Anna, originally from Milngavie, near Glasgow, began the race in the grounds of Bamburgh Castle at about 07:00 on Saturday and crossed the finish line just after 00:30 on Sunday.

The route followed the east coast through Berwickshire, the Borders and East Lothian before reaching the finish at the Ross Bandstand in Edinburgh’s Princes Street Gardens.

Anna said she only overtook the man leading the race before her about half-way through, meaning she ran the final 50 miles by herself and finished two hours ahead of the fist male and five ahead of the first female.

She said she took to singing Dolly Parton’s country hit as she ran up the Royal Mile towards the finish, before heading home to sleep.

“I was singing 9 to 5 running up the Royal Mile and everyone was singing along with me,” she told BBC Scotland News.

“Because the race finished in Princes Street Gardens, you couldn’t make a lot of noise, so I collected my medal and my parents had waited at the finish line for me.

“It was beyond my wildest dreams to run 100 miles in that time. But I just went home and went straight to bed.”

Anna Rutherford

Anna, who had to wear a head-torch for part of the race, crossed the finish line in Princes Street Gardens after more than 17 hours

At one point, while she was passing a golf course near Gullane in East Lothian, Anna spotted a man lying on his back and went to check on him.

“He said he was just ‘looking at the stars’ so I had to crack on,” she said.

Anna said she went through an intense training period leading up to the race, which led to a hospital visit after she began experiencing headaches and feeling faint.

She said she was running about 120 miles (193km) a week at the height of her training schedule.

Stock cubes, pretzels and Paris

Anna previously shattered the women’s record for running the Southern Upland Way in 2021, completing the 212-mile course from Portpatrick to Cockburnspath in 62 hours and 34 minutes.

Back then, she credited eating stock cubes provided by a support van with helping her to complete the cross-country route.

This time, she said she mixed stock powder with pretzels and took on gels and hydration at 10-mile stopping points along the route.

However, she managed to miss one feeding point, where she had stashed some hydration gels and a note of support from her son.

She said she took inspiration from hero and Barkley Marathon finisher, Jasmine Paris, to overcome the mental blocks on the run.

She said: “It doesn’t matter what the distance is, about 70 or 80% of the way through, it is going to feel really hard because you’ve done the hardest bit, you are getting tired, but there is still a long way to go.

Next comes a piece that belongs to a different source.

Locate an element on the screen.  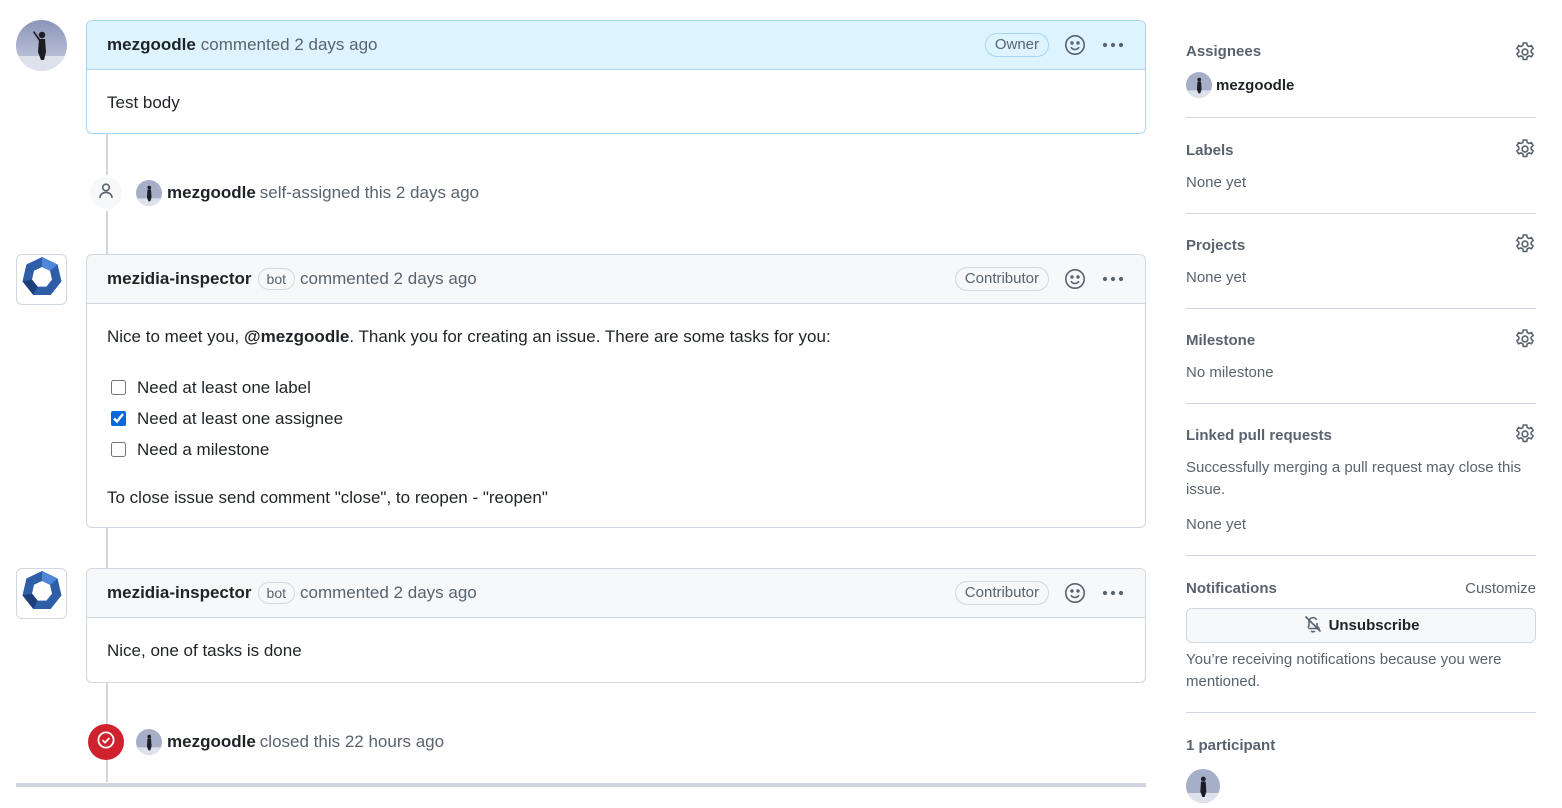
assignee-item: mezgoodle is located at coordinates (1240, 85).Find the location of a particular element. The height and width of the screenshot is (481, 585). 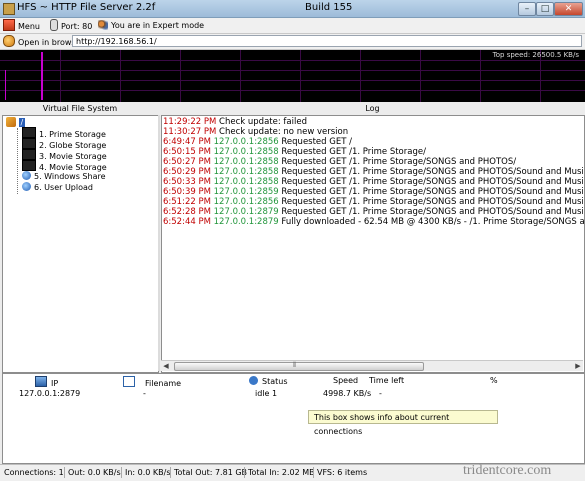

“In a way, I just embraced it. There’s a lot of really, really good ultra-runners out there, who talk about the psychology of getting into this pain cave and just knowing that and almost looking forward to it.

“Someone like Jasmine Paris, her saying ‘just watch me’ before she did the Barkley Marathons, I found that very humbling.”

Anna Rutherford

Anna said she pushed through a number of mental blocks on the run

Anna also praised the organisers, Rat Race Adventures, for creating female-specific provisions at each of the stopping point.

She said she hoped her race could help prove that women can “close the gap” when it comes to endurance sport.

“I’m 43, I’m perimenopausal, I’m on HRT, that massively affects your hormones and that has a massive impact,” she said.

“I got my period on Friday and I was very aware that I was wearing light-coloured leggings, but at every checkpoint, they had female-specific toilets with sanitary products.

“I think it just shows women do these things too. Women are not just little men. They have their own specific needs, but they were being catered to and I really loved that.”